32 Mr Dwyer says that as a consequence of this decision, he instructed his staff to send a circular letter to all his companies’ trading partners. A copy of this generic letter was produced in evidence. It bears date 30 May 2005. It is unnecessary to set out the terms of the letter in full. Essentially, it advised that all orders from the Paul’s Group would, from 1 June 2005, be made in the name of Paul’s Retail Pty Ltd as trustee for Paul’s Warehouse Discretionary Trust.

33 The circular letters were allegedly produced by a computer process called “Mail Merge” which was supposed to produce letters to each trading partner with identical text, though copies of each letter were not produced as evidence. Mr Dwyer believed that an employee named Tania put each letter into a window faced envelope and that they were all despatched. He assumed thereafter that debts would be charged to the Discretionary Trust.

34 There was evidence that the respondent did not receive any such letter. This was reinforced by evidence from the respondent’s financial executives that, had they received any such letter, they would have insisted on a new guarantee before allowing future credit (see his Honour’s judgment at [16].

35 The primary judge found as a fact that no such letter had been received by the respondent and that, even if it had been received there was never any agreement by the respondent to altered trading. No basis has been demonstrated for concluding that this was erroneous.


      The Second Question

36 This is the core problem in the appeal and is raised by Appeal ground 1.

37 The primary judge noted at [27] that for this part of the case, the respondent relied on the fact that the appellant failed to inform the respondent of the winding up of Comsta with the intention that his businesses would continue to receive credit and that he continued to deal with the respondent knowing that the respondent would mistakenly think that its account was secured by the appellant’s guarantee.

38 The appellant argued both here and below that he made no misrepresentation. He was under no obligation to make any disclosure. In his belief that he had informed the respondent of the change of operation of his group’s accounts, the fact that Comsta had gone into liquidation was of no moment.

39 The primary judge accepted at [31] the proposition that silence may in certain circumstances constitute a substantive misrepresentation, that “concealment of a fact may cause the true representation of another fact to be misleading”.

40 Mr Coles submitted that the so-called conduct which the primary judge ruled was misleading and deceptive was not “conduct” as defined in the Fair Trading Act.

41 Section 4(4) of that Act provides that a reference to “conduct” in the Act “is a reference to an act or a refusal to act, including in either case an act that constitutes, or would but for the refusal constitute, making or giving effect to a provision of a contract or arrangement, arriving at or giving effect to a provision of an understanding, or requiring or entering into a covenant …”.

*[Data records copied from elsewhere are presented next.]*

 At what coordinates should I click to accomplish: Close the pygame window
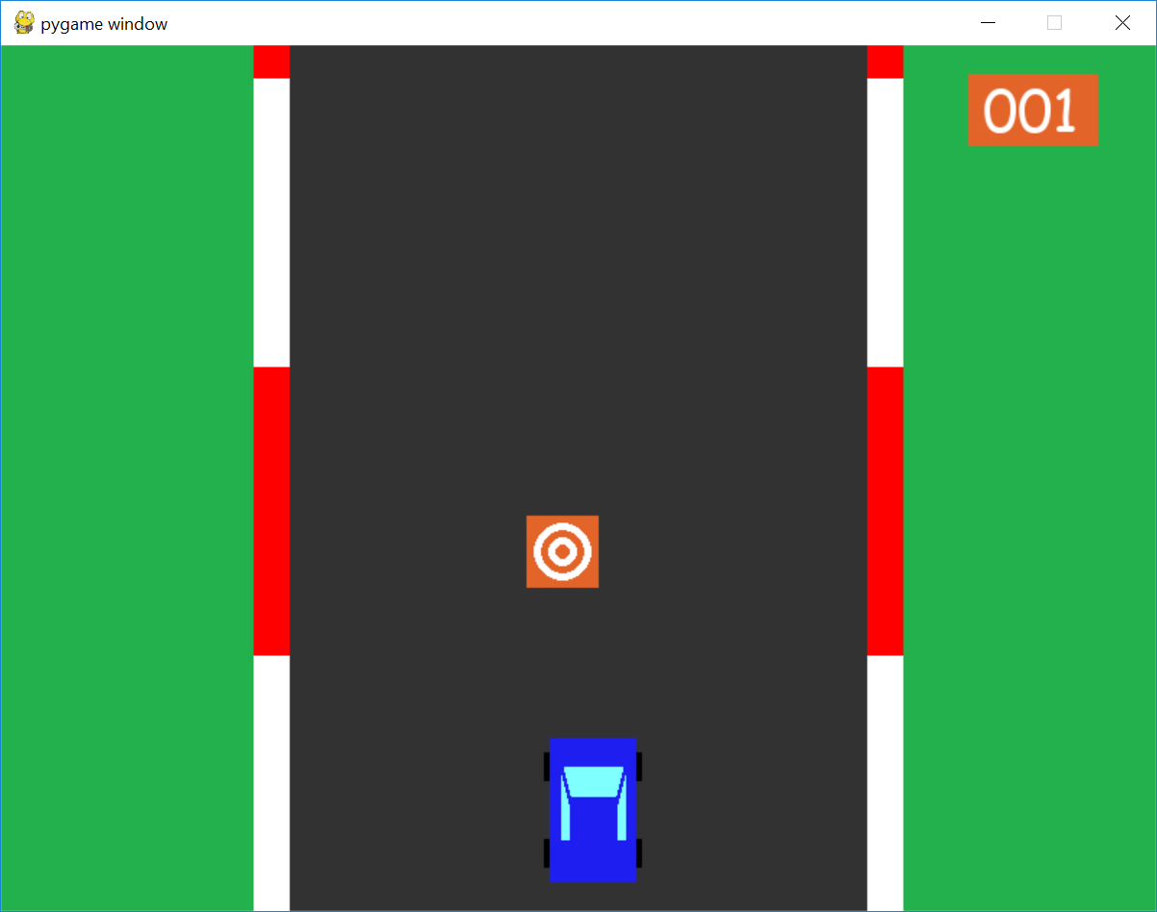coord(1122,23)
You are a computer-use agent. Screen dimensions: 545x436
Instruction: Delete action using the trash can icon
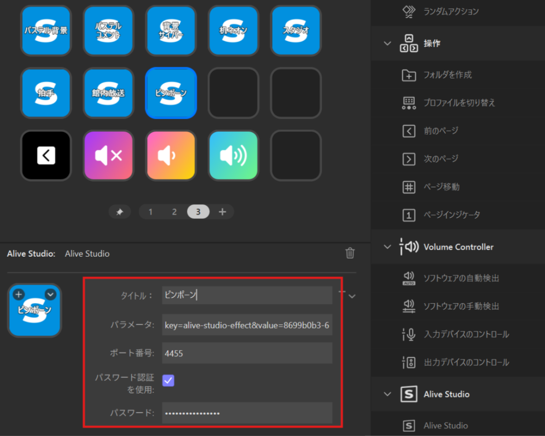click(x=350, y=253)
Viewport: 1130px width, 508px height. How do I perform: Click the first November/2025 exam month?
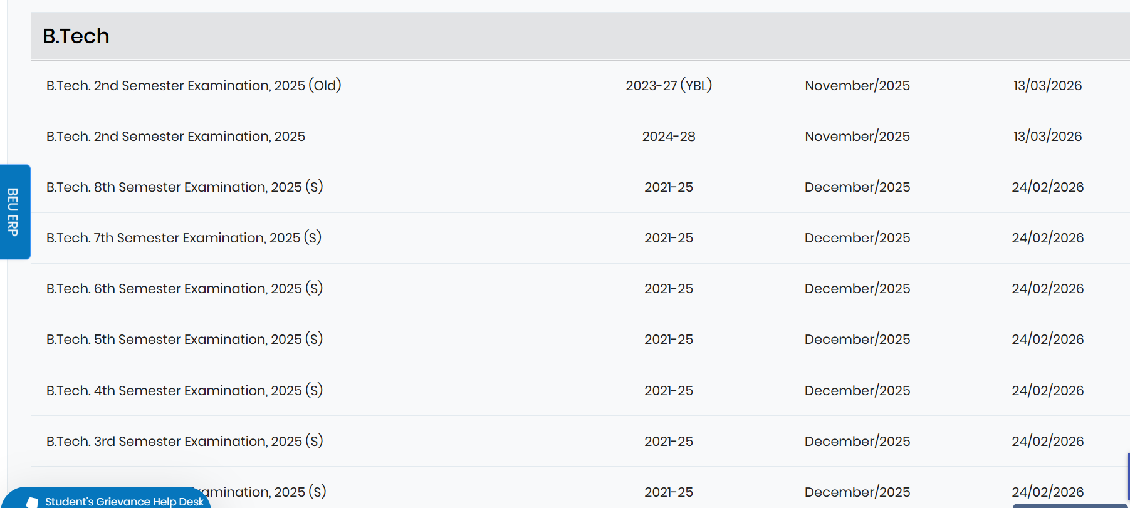857,86
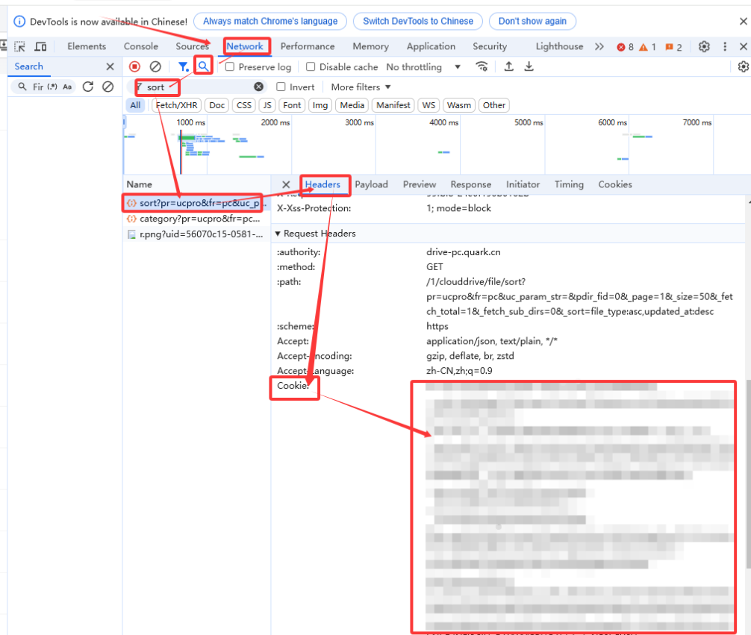The image size is (751, 635).
Task: Open network search with magnifier icon
Action: click(x=203, y=66)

42 Further, the section provides in subs (4)(b)(i) that “a reference to refusing to do an act includes a reference to refraining (otherwise than inadvertently) from doing the act.”

43 A very similar definition occurs in s 12BA(2) of the Australian Securities and Investments Commission Act 2001 (Cth).

44 Mr Coles put that in each statute “refraining” is not within “conduct” unless the refraining is otherwise than inadvertent. In the present case, the primary judge made no finding that Mr Dwyer did not believe that his organisation had informed the respondent of the change of trading terms. All he found was that the respondent did not receive the letter.

45 Thus, it was put that the evidence did not establish anything more than inadvertent non disclosure of the winding up and that was not enough for the respondent to establish misleading and deceptive conduct.

46 The primary judge did not make any finding as to whether the non-disclosure was or was not inadvertent.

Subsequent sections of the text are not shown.